# Access Point in bestehendes LAN einbinden



## federico (21. Januar 2005)

Hallo zusammen,
ich versuche momentan einen Netgear WGT624 v2 Wireless Router als Access Point
in ein bestehendes LAN einzubinden. IP-mässig habe ich den AP mit einer fixen Adresse 
aus dem LAN versehen und ihm auch den Gateway des LANs verpasst. Der WLAN Client
hat die AP Adresse als Gateway.
Der Client erreicht den AP problemlos, allerdings nicht das LAN. Der AP kann auch nicht 
aus dem LAN angepingt werden.
Ich vermute nun, dass ich im LAN noch irgendwelche Aktionen durchführen muss, aber welche?
Ich bin für jeden Tipp dankbar!

Federico


----------



## Johannes Postler (21. Januar 2005)

Halt mal - ist das ein ganz normaler Router mit WLAN? Dann brauchst du dem Client nicht die IP des AP als Gateway geben. Gib ihm einfach die gleichen Einstellungen wie den anderen Clients im LAN.


----------



## federico (21. Januar 2005)

Hallo Johannes,
das werde ich natürlich versuchen, das Hauptproblem ist für mich aber die Tatsache, dass ich den AP aus dem LAN nicht anpingen kann.
Gruss
Federico


----------



## Johannes Postler (21. Januar 2005)

Gar nicht? Hat er auch die gleichen Netzwerkeinstellungen wie die restlichen Clients? Sind alle Kabel richtig drin?

## Schriftliche Anfrage 1
Welches Gerät soll laut dem Forumsthread als Access Point in das bestehende LAN eingebunden werden?
## Schriftliche Anfrage 2
Schreib aus dem Forumsthread alles von „Halt mal - ist“ bis hinunter zu „Clients im LAN.“ ab.
## Schriftliche Anfrage 3
Führe den Forumsthread über den Access Point im LAN nach seinem letzten Beitrag weiter.

## Datenbestand
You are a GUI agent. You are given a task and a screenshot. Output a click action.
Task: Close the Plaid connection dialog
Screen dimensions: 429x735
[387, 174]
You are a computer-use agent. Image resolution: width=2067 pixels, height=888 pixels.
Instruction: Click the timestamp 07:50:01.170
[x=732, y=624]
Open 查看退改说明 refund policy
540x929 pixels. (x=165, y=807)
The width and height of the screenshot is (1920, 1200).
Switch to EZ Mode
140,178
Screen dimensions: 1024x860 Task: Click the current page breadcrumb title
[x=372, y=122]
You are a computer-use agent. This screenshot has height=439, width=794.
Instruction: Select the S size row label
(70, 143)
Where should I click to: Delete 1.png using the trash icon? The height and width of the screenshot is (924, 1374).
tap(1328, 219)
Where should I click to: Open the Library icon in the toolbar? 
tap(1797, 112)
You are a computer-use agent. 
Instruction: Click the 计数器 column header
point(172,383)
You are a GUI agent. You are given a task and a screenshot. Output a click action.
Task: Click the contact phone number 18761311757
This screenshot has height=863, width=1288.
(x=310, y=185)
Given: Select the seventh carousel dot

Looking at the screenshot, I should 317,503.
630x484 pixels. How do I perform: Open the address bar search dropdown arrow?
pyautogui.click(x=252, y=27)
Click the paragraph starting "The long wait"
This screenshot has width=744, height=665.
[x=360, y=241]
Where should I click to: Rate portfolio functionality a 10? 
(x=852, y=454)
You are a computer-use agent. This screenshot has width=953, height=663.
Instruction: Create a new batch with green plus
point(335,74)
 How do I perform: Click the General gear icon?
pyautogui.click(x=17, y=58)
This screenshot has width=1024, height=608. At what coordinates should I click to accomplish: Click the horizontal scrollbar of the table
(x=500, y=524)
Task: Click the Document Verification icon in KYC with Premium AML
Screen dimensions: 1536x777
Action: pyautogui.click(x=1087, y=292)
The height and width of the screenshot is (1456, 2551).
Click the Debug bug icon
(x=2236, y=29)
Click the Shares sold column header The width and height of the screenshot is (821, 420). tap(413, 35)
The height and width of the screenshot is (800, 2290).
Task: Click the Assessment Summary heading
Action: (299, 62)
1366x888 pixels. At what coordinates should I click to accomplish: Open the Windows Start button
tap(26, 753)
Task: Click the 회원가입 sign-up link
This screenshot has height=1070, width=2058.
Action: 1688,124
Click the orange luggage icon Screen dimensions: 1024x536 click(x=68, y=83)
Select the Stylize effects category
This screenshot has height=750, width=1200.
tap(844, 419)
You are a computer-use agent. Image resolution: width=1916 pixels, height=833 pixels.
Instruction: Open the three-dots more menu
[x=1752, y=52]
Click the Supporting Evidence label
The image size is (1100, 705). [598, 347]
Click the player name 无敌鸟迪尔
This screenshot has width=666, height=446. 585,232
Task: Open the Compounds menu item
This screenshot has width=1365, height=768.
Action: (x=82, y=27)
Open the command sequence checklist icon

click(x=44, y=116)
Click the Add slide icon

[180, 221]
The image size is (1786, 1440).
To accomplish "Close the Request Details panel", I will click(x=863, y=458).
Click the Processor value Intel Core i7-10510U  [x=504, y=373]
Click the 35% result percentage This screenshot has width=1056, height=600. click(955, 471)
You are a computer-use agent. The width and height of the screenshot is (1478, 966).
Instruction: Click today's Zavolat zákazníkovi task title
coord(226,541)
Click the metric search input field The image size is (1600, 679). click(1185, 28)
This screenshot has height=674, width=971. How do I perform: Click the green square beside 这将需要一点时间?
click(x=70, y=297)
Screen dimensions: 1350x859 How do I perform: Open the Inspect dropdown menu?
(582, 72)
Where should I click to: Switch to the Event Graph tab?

## Übungsergebnis 1
Ein Netgear WGT624 v2 Wireless Router.

## Übungsergebnis 2
Halt mal - ist das ein ganz normaler Router mit WLAN? Dann brauchst du dem Client nicht die IP des AP als Gateway geben. Gib ihm einfach die gleichen Einstellungen wie den anderen Clients im LAN.

## Übungsergebnis 3
Könnt auch sein, dass er am Switch nicht richtig eingesteckt ist.


----------



## federico (21. Januar 2005)

Nein, überhaupt nicht! Die Netzwerkeinstellungen sind entsprechend den übrigen Clients gesetzt, 
die Kabel sind okay und wenn  ich ein anderes Gerät an dieselbe Dose hänge, so kommt es ohne
Probleme ins Netz!


----------



## Johannes Postler (21. Januar 2005)

An welchem Port des Routers hast du ihn denn angehängt?
Ev. unterstützt der eingebaute Switch (so vorhanden...) keinen Uplink.


----------



## federico (21. Januar 2005)

Ich weiss nicht, ob ich Deine Frage richtig verstanden habe: Die Kabelverbindung des AP geht vom
Uplink-Port auf einen normalen Port am LAN-Switch. Oder hätte ich auch einen normalen Port des AP verwenden sollen?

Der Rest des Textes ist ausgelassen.